> WORK TASK: Without pictures, output exactly the lines running from the line containing "Image resolution: width=1440" to the end of the listing below.

> EXTRACTED INFORMATION:
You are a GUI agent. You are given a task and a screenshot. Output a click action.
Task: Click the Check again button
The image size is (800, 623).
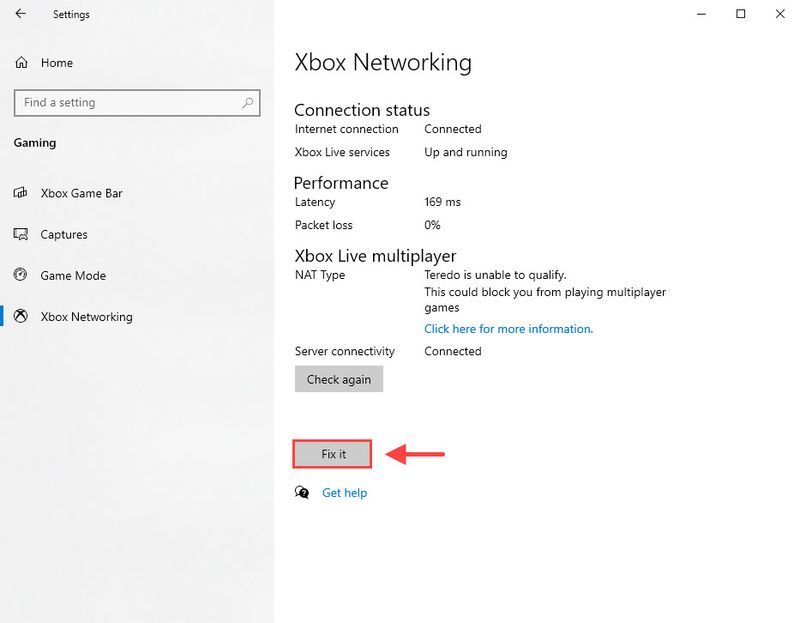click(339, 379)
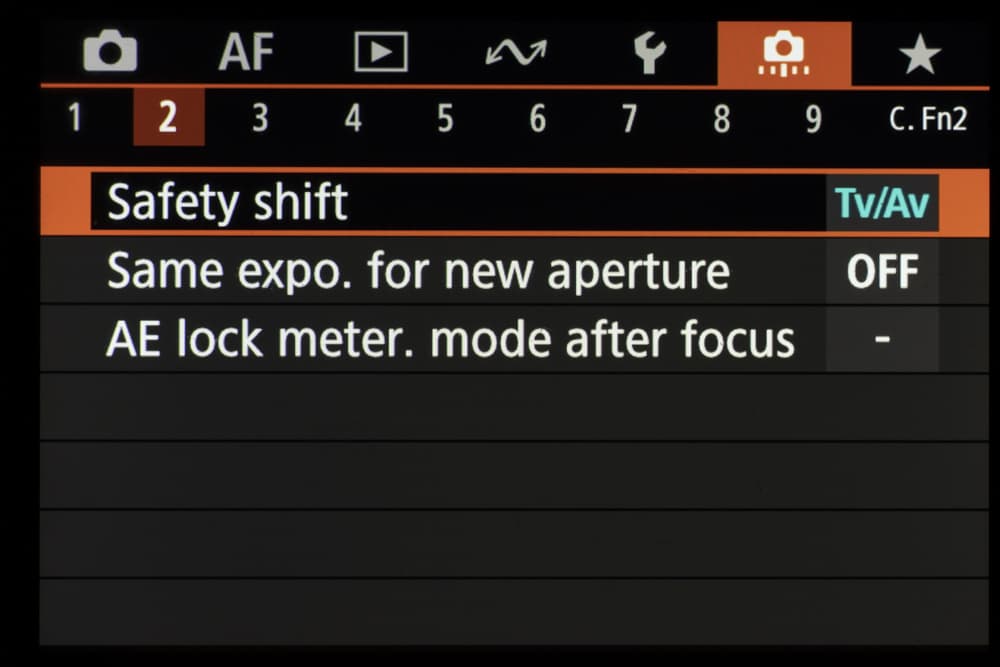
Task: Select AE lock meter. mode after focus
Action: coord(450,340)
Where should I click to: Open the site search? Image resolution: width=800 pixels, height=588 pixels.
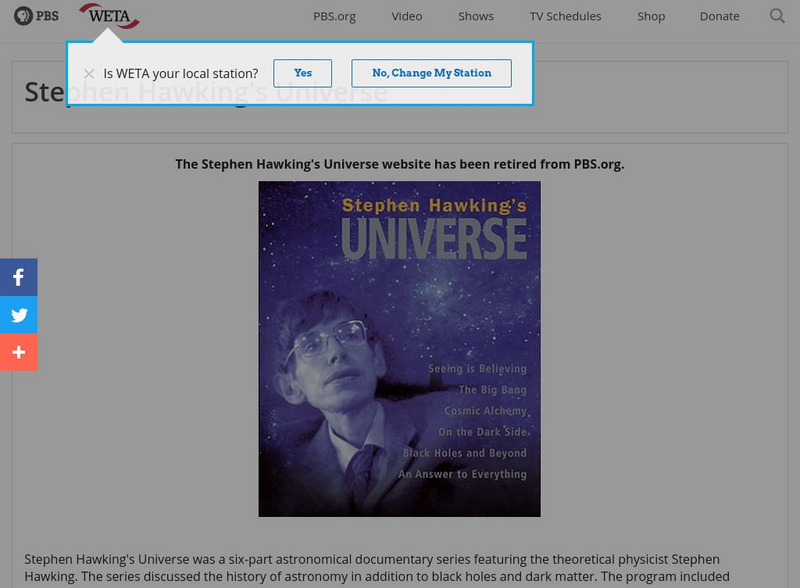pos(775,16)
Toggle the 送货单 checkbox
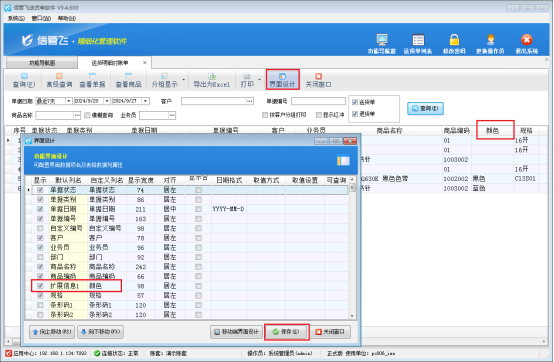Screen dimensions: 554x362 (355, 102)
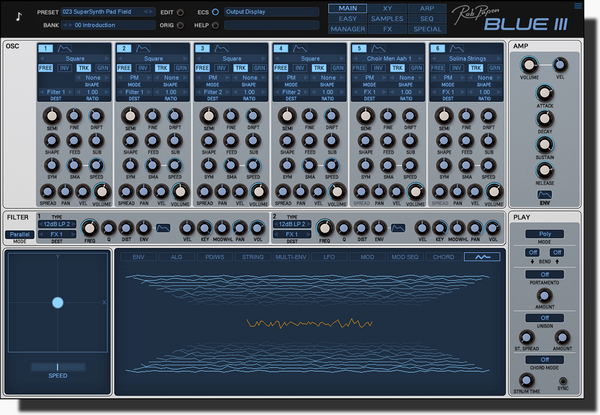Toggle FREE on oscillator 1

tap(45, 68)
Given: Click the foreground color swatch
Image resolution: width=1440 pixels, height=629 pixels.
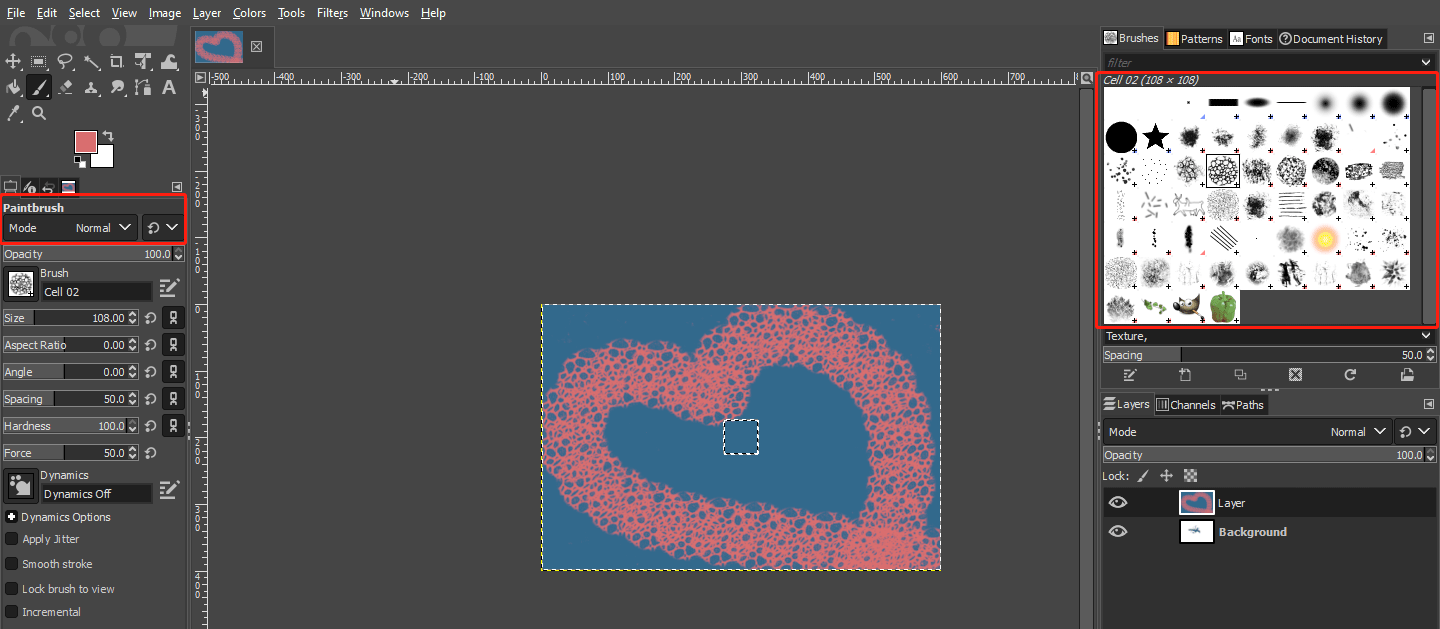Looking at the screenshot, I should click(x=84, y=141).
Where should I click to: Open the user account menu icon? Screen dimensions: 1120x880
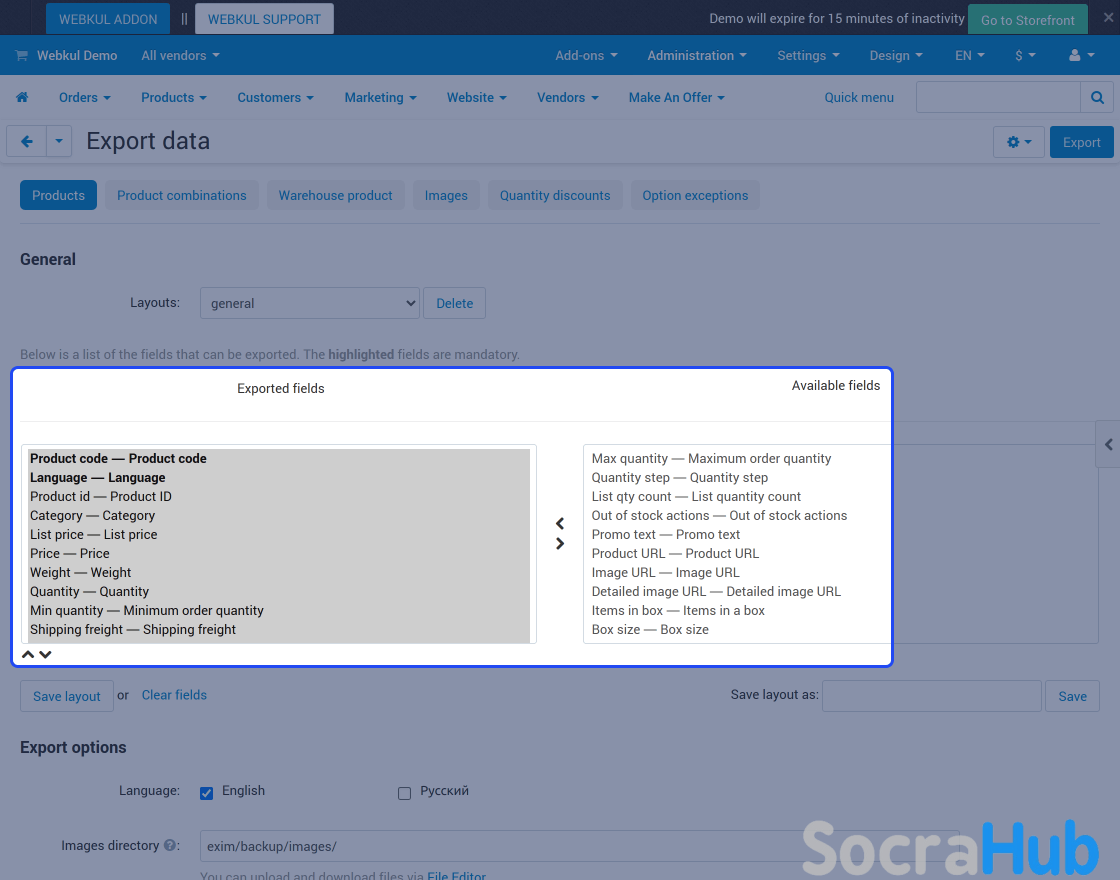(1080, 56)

> SOLUTION FOR THIS PROBLEM:
Image resolution: width=1440 pixels, height=629 pixels.
Looking at the screenshot, I should click(x=84, y=141).
Where should I click to: Open the user account menu icon? Screen dimensions: 1120x880
(1080, 56)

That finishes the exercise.